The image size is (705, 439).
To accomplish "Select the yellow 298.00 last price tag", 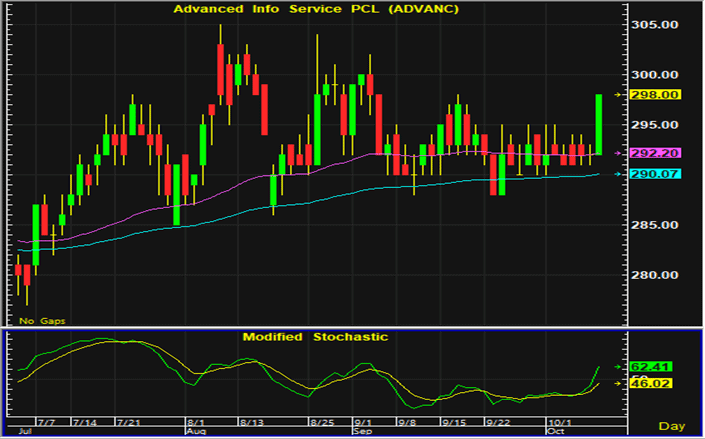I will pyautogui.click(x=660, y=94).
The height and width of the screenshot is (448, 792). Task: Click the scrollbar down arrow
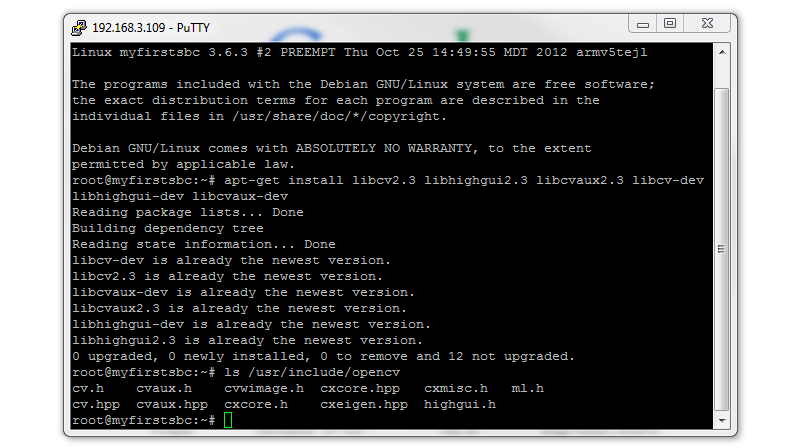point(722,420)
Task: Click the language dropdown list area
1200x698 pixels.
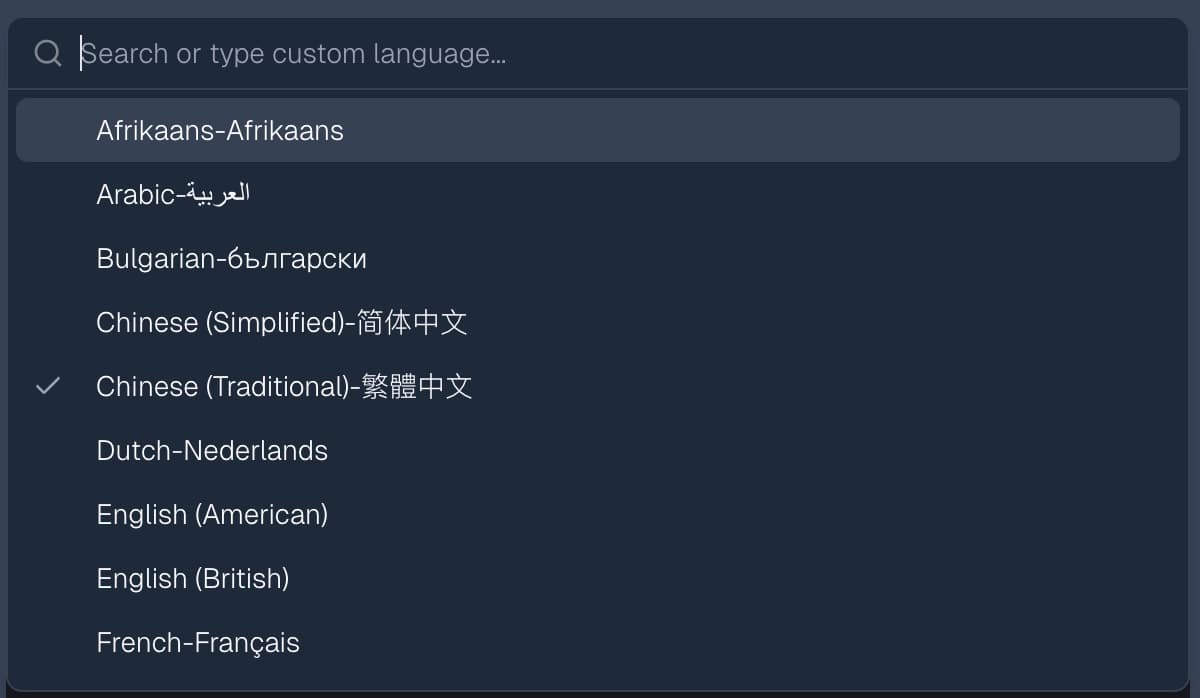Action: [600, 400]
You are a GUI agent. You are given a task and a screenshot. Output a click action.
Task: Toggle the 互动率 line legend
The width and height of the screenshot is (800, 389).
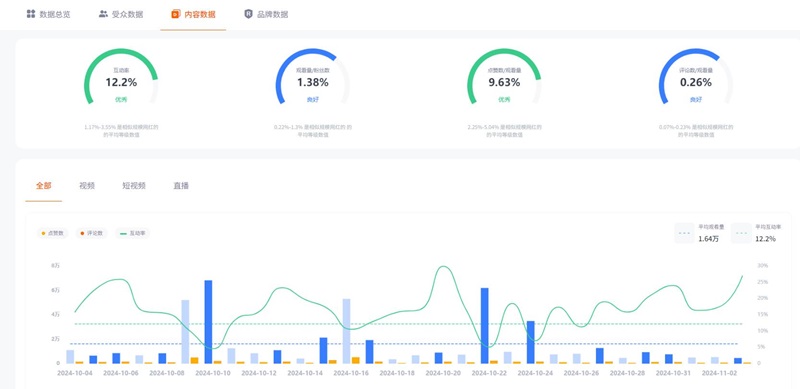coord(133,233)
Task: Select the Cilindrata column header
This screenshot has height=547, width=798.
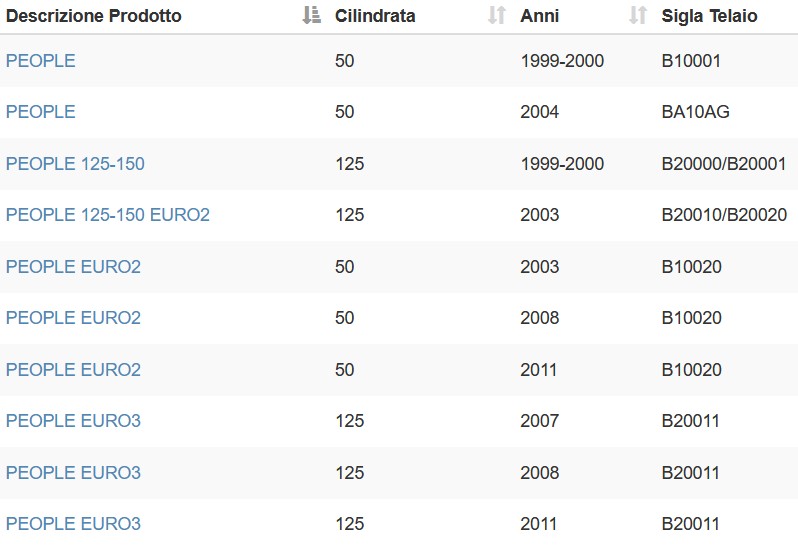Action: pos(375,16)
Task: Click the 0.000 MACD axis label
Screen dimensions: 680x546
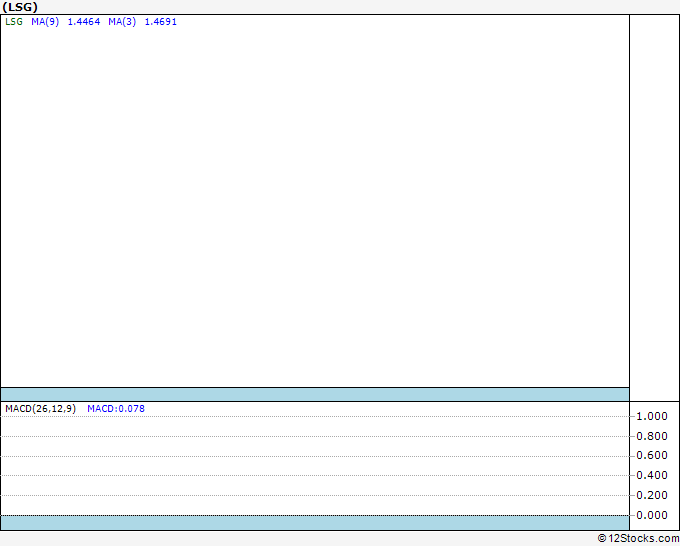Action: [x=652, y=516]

> _Brief_: From the line holding "Task: Click the language dropdown list area" to the final line of the data above, give each line again exactly, both ends included, and drop the pictures.

> _Solution_:
Task: Click the language dropdown list area
1200x698 pixels.
Action: [600, 400]
You are a GUI agent. You are given a task and a screenshot. Output a click action.
Task: Toggle the 互动率 line legend
The width and height of the screenshot is (800, 389).
coord(133,233)
Task: Select the Cilindrata column header
This screenshot has height=547, width=798.
Action: pos(375,16)
Task: Click the 0.000 MACD axis label
Screen dimensions: 680x546
Action: [x=652, y=516]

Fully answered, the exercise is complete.